Bugünden çare üretmemiz gerekiyor. Çare üretmek demek alternatif politikaları ortaya koymak, tartışmak ve en yararlı olacağına inanılanı uygulamaya koymak demektir.

-İşsizleri, maaş, ücret ve yevmiyeli yoksulları ile emekli yoksullarını kaderleriyle baş başa bırakamayız. Ekonomi harekete geçinceye kadar bütçeden bu yoksullara destek sağlamaya mecburuz..

2010 bütçesi TBMM'de şekillenirken gıda ve gıda dışı yoksulluk sınırı altındaki insanlarımıza destek sağlamaya dönük ödenekler artırılmalıdır.

-Kısa sürede tarımda ve üretimde gelir artıracak politikaları uygulamaya koymak zorundayız. Tarımda boş toprak var. Çalışacak insan var. İnsanlar üretim yapamıyor. Ne üreteceklerini bilemiyor. Ürettiği elinde kalıyor. Ürettiği para etmiyor.

Tarım Bakanı, bakanlığında masa başında oturan ziraatçıları tarlaya çıkaracak. 2010 yılı destekleme primlerini cesur bir şekilde ayarlayarak bugünden açıklamalıdır.

- Ucuz döviz, bizim sanayiimizi krizden önce yıktı. Krizden sonra vadeli çek zincirinin kopması, KOBİ'lerin SSK ve vergi borçları nedeniyle kredi kanallarının kapanması sonucu Anadolu'da üretim durdu. İnsanların harcama gücünün gerilemesi ve ihracat pazarlarının tıkanması ile büyük sanayi üretimi kıstı.

- Sanayide üretimi harekete geçirmenin yolu (1) Akıllı döviz kuru politikası. (2) İç piyasayı harekete geçirmek için iç talebi canlandırmaya dönük tedbirler, (3) KOBİ'lerin vadeli çek, SSK ve vergi borçları sorunları ile ilgili düzenlemeler yaparak duran çarkın hemen dönmesini, Anadolu'da üretimin canlanmasını sağlamaktır.

Bizim yoksulluk, işsizlik sorunumuz kriz ile ortaya çıkmadı. Krizden önce de vardı. Ama kriz sorunun boyutunu büyüttü.

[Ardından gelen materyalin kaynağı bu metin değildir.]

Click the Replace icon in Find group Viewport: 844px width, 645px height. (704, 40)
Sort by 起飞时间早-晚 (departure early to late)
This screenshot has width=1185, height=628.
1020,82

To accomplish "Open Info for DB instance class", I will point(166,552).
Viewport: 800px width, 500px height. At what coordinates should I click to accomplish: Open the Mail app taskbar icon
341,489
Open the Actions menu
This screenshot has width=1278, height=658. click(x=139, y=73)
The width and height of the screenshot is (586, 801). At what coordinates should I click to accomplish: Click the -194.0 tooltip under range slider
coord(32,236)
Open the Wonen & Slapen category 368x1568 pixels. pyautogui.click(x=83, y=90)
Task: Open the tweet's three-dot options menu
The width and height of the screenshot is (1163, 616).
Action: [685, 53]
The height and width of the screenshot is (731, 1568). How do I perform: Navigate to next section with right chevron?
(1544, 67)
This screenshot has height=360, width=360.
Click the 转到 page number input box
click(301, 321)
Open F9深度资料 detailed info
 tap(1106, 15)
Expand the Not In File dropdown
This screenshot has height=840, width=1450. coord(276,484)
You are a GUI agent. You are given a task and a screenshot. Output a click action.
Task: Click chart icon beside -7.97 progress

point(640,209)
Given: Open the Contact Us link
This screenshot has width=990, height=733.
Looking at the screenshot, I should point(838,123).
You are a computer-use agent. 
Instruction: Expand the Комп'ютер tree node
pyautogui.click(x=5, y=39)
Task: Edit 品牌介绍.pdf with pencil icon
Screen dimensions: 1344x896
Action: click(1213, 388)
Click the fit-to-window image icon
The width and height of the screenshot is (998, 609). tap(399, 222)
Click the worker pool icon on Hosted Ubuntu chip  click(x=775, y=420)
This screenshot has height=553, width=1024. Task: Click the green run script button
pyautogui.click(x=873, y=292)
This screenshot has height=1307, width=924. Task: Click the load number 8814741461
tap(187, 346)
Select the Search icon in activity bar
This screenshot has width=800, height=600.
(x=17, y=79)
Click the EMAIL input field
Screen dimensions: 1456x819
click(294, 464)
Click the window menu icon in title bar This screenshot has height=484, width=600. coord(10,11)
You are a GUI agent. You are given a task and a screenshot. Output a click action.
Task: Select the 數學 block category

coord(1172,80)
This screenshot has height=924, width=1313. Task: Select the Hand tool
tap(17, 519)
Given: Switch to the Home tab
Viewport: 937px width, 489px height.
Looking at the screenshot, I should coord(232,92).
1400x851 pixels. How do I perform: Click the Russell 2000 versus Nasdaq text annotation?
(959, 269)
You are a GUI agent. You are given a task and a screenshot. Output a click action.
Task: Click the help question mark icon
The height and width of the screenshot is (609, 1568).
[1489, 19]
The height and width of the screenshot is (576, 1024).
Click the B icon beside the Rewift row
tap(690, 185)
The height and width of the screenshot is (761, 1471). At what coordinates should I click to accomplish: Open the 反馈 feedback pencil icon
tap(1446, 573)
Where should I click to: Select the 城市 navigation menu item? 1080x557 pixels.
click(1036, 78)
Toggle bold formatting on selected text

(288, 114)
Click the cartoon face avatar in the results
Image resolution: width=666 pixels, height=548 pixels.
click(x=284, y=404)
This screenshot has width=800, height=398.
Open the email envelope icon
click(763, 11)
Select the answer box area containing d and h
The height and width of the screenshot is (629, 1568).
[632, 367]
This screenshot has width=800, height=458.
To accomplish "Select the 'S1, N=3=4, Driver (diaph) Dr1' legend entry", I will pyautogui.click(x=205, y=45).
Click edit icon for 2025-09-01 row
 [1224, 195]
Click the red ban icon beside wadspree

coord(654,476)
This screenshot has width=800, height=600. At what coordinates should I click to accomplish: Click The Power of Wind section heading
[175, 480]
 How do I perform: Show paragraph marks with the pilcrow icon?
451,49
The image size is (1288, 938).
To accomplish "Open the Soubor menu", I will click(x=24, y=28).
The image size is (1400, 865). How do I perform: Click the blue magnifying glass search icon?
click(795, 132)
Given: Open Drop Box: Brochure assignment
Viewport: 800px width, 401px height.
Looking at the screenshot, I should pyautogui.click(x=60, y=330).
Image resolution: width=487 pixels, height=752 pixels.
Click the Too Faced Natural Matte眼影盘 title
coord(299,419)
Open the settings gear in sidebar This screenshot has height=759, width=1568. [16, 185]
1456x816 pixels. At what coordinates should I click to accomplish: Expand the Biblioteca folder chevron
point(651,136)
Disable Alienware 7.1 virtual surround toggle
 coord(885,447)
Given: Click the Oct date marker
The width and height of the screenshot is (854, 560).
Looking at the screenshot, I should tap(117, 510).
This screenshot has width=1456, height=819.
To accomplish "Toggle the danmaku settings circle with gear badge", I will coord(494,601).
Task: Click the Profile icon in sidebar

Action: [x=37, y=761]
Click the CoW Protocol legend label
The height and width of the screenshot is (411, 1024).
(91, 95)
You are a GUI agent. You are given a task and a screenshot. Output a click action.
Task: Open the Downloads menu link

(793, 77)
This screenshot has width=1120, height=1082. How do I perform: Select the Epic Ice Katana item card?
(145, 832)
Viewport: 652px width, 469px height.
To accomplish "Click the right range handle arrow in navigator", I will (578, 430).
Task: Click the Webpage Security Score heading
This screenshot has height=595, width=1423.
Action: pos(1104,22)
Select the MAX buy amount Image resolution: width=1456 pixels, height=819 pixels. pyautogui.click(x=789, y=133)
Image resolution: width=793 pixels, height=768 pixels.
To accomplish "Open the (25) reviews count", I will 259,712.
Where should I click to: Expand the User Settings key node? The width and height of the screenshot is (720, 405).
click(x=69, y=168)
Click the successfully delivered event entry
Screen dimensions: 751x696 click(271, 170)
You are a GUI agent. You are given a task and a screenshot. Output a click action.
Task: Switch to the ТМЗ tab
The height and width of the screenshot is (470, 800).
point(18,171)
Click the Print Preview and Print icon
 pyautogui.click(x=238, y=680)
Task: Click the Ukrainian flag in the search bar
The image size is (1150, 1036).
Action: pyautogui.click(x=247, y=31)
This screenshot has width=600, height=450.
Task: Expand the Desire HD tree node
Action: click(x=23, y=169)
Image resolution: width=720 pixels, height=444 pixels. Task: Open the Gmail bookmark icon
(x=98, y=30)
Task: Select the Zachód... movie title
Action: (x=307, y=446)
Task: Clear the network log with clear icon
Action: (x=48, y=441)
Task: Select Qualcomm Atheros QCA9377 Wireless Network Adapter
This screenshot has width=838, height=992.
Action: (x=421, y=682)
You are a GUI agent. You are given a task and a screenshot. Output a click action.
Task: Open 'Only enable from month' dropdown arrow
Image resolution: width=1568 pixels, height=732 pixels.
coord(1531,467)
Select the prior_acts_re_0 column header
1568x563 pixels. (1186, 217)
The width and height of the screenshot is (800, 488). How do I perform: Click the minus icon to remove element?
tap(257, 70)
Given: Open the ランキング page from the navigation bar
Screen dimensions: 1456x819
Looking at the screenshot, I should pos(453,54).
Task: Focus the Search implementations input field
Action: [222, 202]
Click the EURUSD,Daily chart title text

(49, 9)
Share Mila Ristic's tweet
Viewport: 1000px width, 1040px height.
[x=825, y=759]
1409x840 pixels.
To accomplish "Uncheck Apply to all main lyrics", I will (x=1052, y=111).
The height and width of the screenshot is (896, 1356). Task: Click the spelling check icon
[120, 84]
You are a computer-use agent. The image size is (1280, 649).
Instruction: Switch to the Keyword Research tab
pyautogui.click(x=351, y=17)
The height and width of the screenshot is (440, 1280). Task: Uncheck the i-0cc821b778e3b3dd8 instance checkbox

Yoksulluk sorunu da işsizlik sorunu da kendiliğinden çözülemez. Üretim kendiliğinden artmaz. "Her şey bozulduğu gibi kendi kendine düzelemez". Dünyanın her ülkesinde devlet denilen gücün öncelikli sorumluluğu halkın iş ve aş sorununu çözmektir.

Türkiye'nin gündemine bakıyoruz. Gündemde istihdam, üretim, yatırım gibi konular yok.